Step 7: Scan QV Score Across Circuit Widths

To find the actual QV of a simulated device, scan increasing values of n until the protocol fails:

def find_quantum_volume(noise_model: NoiseModel, max_n: int = 6,
                        num_trials: int = 50, shots: int = 500):
    qv_score = 1
    for n in range(2, max_n + 1):
        res = measure_quantum_volume(n, noise_model, num_trials, shots)
        print(f"  n={n}: HOP={res['mean_hop']:.3f}, "
              f"lower={res['lower_bound']:.3f}, "
              f"{'PASS' if res['passes'] else 'FAIL'}")
        if res["passes"]:
            qv_score = 2 ** n
        else:
            break
    return qv_score

print("Low noise device:")
qv = find_quantum_volume(noise_model_low, max_n=5)
print(f"Quantum Volume: {qv}\n")

print("High noise device:")
qv = find_quantum_volume(noise_model_high, max_n=5)
print(f"Quantum Volume: {qv}")

Interpreting the Results

Device	Two-qubit error	Expected QV
Low noise	0.5%	16 or higher
Medium noise	2%	4 to 8
High noise	6%	1 to 2

Higher two-qubit error rates push the mean heavy output probability toward 0.5 (random guessing). Once it drops below 2/3 with statistical confidence, the device fails at that width and the QV score is capped.

Why Quantum Volume Doesn’t Scale Forever

Quantum Volume has a practical ceiling that has nothing to do with the hardware being tested. Step 2 above requires computing the exact ideal output distribution with a statevector simulator, and that simulation cost grows exponentially with qubit count. In practice, this typically caps everyday QV measurement somewhere in the mid-20s to low-30s in qubit count, since classically simulating a wider circuit becomes the bottleneck rather than the device itself.

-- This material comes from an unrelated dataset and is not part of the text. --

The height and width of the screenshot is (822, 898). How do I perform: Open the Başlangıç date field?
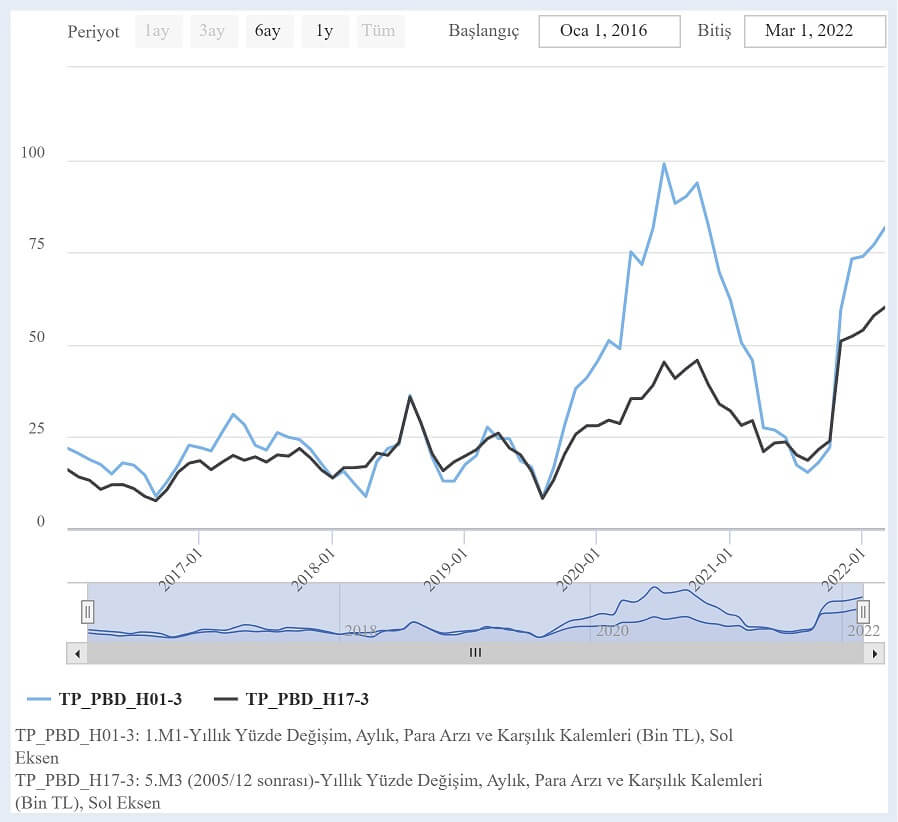click(609, 31)
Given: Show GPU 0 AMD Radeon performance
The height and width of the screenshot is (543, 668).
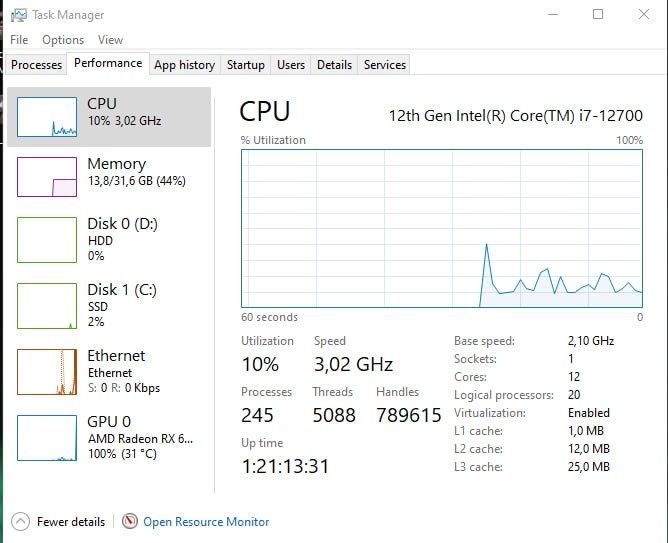Looking at the screenshot, I should click(109, 438).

This is why, on devices with 50 or more qubits, vendors and researchers tend to lean on benchmarks that scale better, such as randomized benchmarking, layered/cross-entropy benchmarking, or application-specific mirror circuits, rather than trying to push Quantum Volume further. Use Quantum Volume when you want one holistic number to compare small or medium devices across qubit count, connectivity, and compiler quality at once. Reach for a scalable benchmark instead when you need to characterize a device with many more qubits than a statevector simulator can handle, or when you care about performance on one specific algorithm rather than a generic random-circuit workload.

Key Takeaways

QV measures holistic device quality, not just qubit count or peak gate fidelity.
The HOG problem provides a statistically rigorous pass/fail criterion anchored to 2/3 probability.
Increasing circuit width n stresses both gate fidelity and compiler quality simultaneously.
Noise model parameters (especially two-qubit error rate) are the dominant factor in determining QV on near-term hardware.
The same protocol runs on real hardware by replacing AerSimulator with an IBM Quantum backend via qiskit-ibm-runtime.